I’ve taken “shabby chic” to a whole new level; casually discarded layers of clothing and living with rumpled sheets has replaced five layers at all times and thick down comforters. It’s back to Alice and me against the world, or at the very least the impolite drivers of our road when we walk in the morning. They know no season; so there is at least one constant.
Don’t like the weather? Don’t like what is going on at this exact moment in life? Give it a moment.
Two years ago I was marveling at my lack of emotional and financial meltdown after 9 months of unemployment. You can read about it here if you are so kind, but in summary:
Life is allowing me to reinvent. When I find myself completely frustrated and scared with the schedule of this discovery, I have to remember there is no timeframe. There is no dress rehearsal, no do-over before you do it.
Huh, no do-overs? So far this muddling forward seems to work. Therapy for those Misadventures we all face. For some it is meditation in the morning; perhaps some yoga to stretch and come into the physical world. Mine is just to look back every once in a while and review the road I have traveled.

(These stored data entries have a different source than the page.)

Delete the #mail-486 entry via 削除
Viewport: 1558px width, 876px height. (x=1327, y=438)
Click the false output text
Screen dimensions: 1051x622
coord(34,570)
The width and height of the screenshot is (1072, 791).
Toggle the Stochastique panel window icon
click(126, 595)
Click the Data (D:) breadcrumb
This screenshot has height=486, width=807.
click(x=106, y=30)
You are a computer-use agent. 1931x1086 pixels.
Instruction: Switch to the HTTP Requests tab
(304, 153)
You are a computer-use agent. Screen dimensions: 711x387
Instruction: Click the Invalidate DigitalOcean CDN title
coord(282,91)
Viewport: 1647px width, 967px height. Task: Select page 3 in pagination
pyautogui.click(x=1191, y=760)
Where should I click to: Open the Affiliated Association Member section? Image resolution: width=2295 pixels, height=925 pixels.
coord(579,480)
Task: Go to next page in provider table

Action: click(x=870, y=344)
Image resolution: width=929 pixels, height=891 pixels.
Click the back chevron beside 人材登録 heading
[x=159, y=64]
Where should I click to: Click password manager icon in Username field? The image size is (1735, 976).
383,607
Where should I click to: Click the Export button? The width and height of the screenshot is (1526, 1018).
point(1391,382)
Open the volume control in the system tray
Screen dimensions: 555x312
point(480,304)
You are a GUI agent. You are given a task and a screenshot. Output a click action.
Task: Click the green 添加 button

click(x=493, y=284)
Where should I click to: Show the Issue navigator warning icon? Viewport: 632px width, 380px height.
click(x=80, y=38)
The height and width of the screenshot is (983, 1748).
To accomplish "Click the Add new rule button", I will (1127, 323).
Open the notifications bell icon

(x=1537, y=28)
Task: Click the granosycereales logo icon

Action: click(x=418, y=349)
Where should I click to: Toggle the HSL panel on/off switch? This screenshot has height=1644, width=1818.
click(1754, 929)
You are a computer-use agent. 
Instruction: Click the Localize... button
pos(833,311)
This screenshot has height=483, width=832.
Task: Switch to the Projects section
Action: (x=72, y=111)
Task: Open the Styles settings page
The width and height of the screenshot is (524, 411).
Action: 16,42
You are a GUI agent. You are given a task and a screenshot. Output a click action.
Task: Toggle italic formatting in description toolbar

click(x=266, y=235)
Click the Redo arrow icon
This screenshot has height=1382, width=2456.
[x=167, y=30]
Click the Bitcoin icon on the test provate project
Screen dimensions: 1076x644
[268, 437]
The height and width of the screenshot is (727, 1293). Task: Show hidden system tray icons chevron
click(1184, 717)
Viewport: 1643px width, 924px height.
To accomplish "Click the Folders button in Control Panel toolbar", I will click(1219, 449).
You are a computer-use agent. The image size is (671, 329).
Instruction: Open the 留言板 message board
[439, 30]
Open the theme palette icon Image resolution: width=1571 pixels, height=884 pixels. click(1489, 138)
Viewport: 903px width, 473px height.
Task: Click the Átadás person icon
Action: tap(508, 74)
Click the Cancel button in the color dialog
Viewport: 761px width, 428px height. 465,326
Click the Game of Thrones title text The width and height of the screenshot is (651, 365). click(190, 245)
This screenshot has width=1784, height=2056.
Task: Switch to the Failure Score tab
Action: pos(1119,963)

It has been a week of throw-back scenes to lives lived. Doppelganger’s visit ended with NH Chronicle airing from Twin Lake Villa in New London, New Hampshire. If you know anything about my past, you are aware of a Therapeutic Misadventure that occurred there and lead to where I am today. This was the ancestral home of Roger Kidder, my first husband and my partner is the first chapter of my adult life. (Along with Doppelgänger who had the pleasure of knowing me as Martha Walsh.) The images on the show of a home we set out from and dreamed of returning to one day, dug deeper than I expected.
Sitting here as the light fades, the crickets chirp and the lilies scent the air, I scratch a bug bite and swat at a passing mosquito. Who am I kidding? I would give my right butt cheek for this kind of warmth in March!! See that light at the end of the tunnel?